# Router Table Advice Needed



## cvn72 (May 14, 2012)

Currently have a Bosch RA1181 with Bosch 1617EVS router. I'm ready to upgrade to a higher quality router table and have been looking at the Woodpecker premium router table packages with phenolic top, super fence, and V2 router lift for 1k dollars. I've also been looking at the Kreg precision router table package which is half the cost. I just want the best that money can buy and a table that will last for years to come.

Any thoughts?


----------



## kp91 (Sep 10, 2004)

Either of those tables are built to last. Personally, I prefer to build my own, but that is mainly because I want more control of cost and features. I wouldn't turn either of them down if someone offered them to me! If you have the resources and want to get up and running quickly both will serve you well for a long time.


You can get a better deal at sears on this package if you sign up for their card. You might even get a craftsman club discount if you ask. All of the parts are available on the sears site if you want to just get the top and lift and build your own stand or fence.

Premium Router Table Package- Woodpeckers-Tools-Power Tool Accessories-Router Tables & Attachments

The kreg table is also built solid, I would also think about just getting the top and insert and make my own cabinet or stand.

Kreg Precision Router Table | Sears.com


----------



## Mike (Nov 22, 2004)

Ask yourself what a router table really needs, then take a good look at the Grizzly T10432. If I was going to buy a table this would be my first choice now. It is just sauce for the goose that this simple but complete design sells for $130.


----------



## cvn72 (May 14, 2012)

I'll probably stop by my local Rockler and Woodcraft stores and see if they have them in stock. And check out the build quality of each table and pick the one I fall in love with. Picking out a router table is like picking a new car.

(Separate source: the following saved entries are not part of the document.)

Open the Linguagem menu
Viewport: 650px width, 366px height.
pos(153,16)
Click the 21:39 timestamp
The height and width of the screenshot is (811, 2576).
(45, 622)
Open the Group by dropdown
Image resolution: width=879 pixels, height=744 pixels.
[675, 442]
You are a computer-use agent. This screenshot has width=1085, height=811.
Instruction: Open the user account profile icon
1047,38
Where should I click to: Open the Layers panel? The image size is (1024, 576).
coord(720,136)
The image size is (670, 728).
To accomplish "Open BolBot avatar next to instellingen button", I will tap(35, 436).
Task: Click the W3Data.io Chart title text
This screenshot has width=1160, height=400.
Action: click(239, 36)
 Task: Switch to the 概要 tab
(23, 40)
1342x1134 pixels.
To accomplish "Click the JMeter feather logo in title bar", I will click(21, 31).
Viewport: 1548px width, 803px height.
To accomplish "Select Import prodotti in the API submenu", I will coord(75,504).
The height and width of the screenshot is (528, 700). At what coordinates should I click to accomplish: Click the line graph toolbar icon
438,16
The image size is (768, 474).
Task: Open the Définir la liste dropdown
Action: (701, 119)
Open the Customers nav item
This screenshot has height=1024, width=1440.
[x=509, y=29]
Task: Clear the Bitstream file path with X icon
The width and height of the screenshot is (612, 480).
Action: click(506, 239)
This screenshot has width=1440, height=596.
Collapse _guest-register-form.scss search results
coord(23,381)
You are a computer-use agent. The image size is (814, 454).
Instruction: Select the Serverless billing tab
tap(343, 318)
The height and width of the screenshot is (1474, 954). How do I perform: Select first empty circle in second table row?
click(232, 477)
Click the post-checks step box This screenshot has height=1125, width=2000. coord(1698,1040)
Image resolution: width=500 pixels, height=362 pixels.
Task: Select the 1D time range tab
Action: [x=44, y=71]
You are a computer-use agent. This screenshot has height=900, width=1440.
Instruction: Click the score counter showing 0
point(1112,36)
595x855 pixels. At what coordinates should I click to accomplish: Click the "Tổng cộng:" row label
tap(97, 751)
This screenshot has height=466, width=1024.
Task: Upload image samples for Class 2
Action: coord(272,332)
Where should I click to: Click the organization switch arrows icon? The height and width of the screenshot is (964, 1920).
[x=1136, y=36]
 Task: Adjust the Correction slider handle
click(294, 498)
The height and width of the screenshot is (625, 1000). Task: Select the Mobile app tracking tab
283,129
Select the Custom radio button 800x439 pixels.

Gotta touch and feel the goods before you dropped your hard earned dough on it.

Thanks for the cool Abraham Lincoln carrier picture. Kinda confused on how to attach it to my profile.:sold:


----------



## bcfunburst (Jan 14, 2012)

cvn72 said:


> Currently have a Bosch RA1181 with Bosch 1617EVS router. I'm ready to upgrade to a higher quality router table and have been looking at the Woodpecker premium router table packages with phenolic top, super fence, and V2 router lift for 1k dollars. I've also been looking at the Kreg precision router table package which is half the cost. I just want the best that money can buy and a table that will last for years to come.
> 
> Any thoughts?


I have had a "Varitas" router table system for 8 years now and I am convinced there is NO better system for a router table. You can purchase componants from Lee Valley Tools as you can afford them. Their steel table top is perfect for any size router and is easy access for bit changing. You owe it to yourself to at least investigate this option so you can make an informed decission.


----------



## CGeorge1 (Oct 14, 2004)

*I finally made a decision!*



cvn72 said:


> Currently have a Bosch RA1181 with Bosch 1617EVS router. I'm ready to upgrade to a higher quality router table and have been looking at the Woodpecker premium router table packages with phenolic top, super fence, and V2 router lift for 1k dollars. I've also been looking at the Kreg precision router table package which is half the cost. I just want the best that money can buy and a table that will last for years to come.
> 
> Any thoughts?


I, probably like you, have spent many, many, hours reviewing router tables and the differences, and the opinions. I just ordered the Woodpecker PRP-1-SW350. I couldn't see spending the money for the phenolic top and this came with the V2 lift and super fence. I asked about any discount coupons that might be floating around and the lady on the phone gave me a code to enter which eliminated the freight. Total is $599.24. I ordered it from Carbide Processors. I came very close to buying the Kreg but would still have had to buy the router lift so that made my final decision. I can now relax since I finally made the decision It's supposed to be here in about a week. Hope that helps.


----------



## cagenuts (May 8, 2010)

I have to say, this router table from MLCS looks pretty awesome!


----------



## CGeorge1 (Oct 14, 2004)

*MLC Router Table*



cagenuts said:


> I have to say, this router table from MLCS looks pretty awesome!


Hi Hilton, I agree. That was one I kept looking at, especially the one with the built-in sled. The main reason I stayed away from it, and a similar one from Grizzly, was the Grizzly had some bad reviews and I couldn't find many independent favorable reviews on the MLC which raised doubts in my head. Here again, I would have had to buy the riser and the Super fence on the Woodpecker, in my opinion, was much better.


----------



## cagenuts (May 8, 2010)

Ok if you're looking for the best, then head over to the INCRA website and check out their router table system.

I would recommend the Router Fence and Table Combo 3 found here.

Then add a lift and you'll have the ultimate joint making system around.

I'm just a bit biased as mine arrived today


----------



## CGeorge1 (Oct 14, 2004)

cagenuts said:


> Ok if you're looking for the best, then head over to the INCRA website and check out their router table system.
> 
> I would recommend the Router Fence and Table Combo 3 found here.
> 
> ...


Hilton, I can see why you like this. A great setup to be sure! Like you, I already bought mine and am awaiting delivery in about 1 1/2 weeks. Like I said I already bought a Woodpecker PRP-1-SW350 setup complete with riser, super fence, base and wheels. This stuff must be like cigars and putters... some people like this one others like that one, etc. Nice to have some nice choices but if you're like me and don't have a history of one over another you have to go to a place like this to get some good advise. In the end you have to make a decision and just hope you made the right one after all considerations of cost, need, and usage type.


----------



## cvn72 (May 14, 2012)

I decided to go with woodpecker PRP-2 for $850 + $70 for shipping from carbide processors. Totally happy with my purchase. I'm glad I got the phenolic top instead of MDF. Now the only thing that would make it even better would be to get an incra LS positioner. Once I have more money saved up, I'll get that and figure out a way to mount it to the back of my table.


----------



## rjunique (Jul 21, 2012)

You could also take a look at the RM405A Table from Router Table Depot, although it isn't capable of a lift. The price is $274.97, and includes the insert and fence. Not a bad table.


----------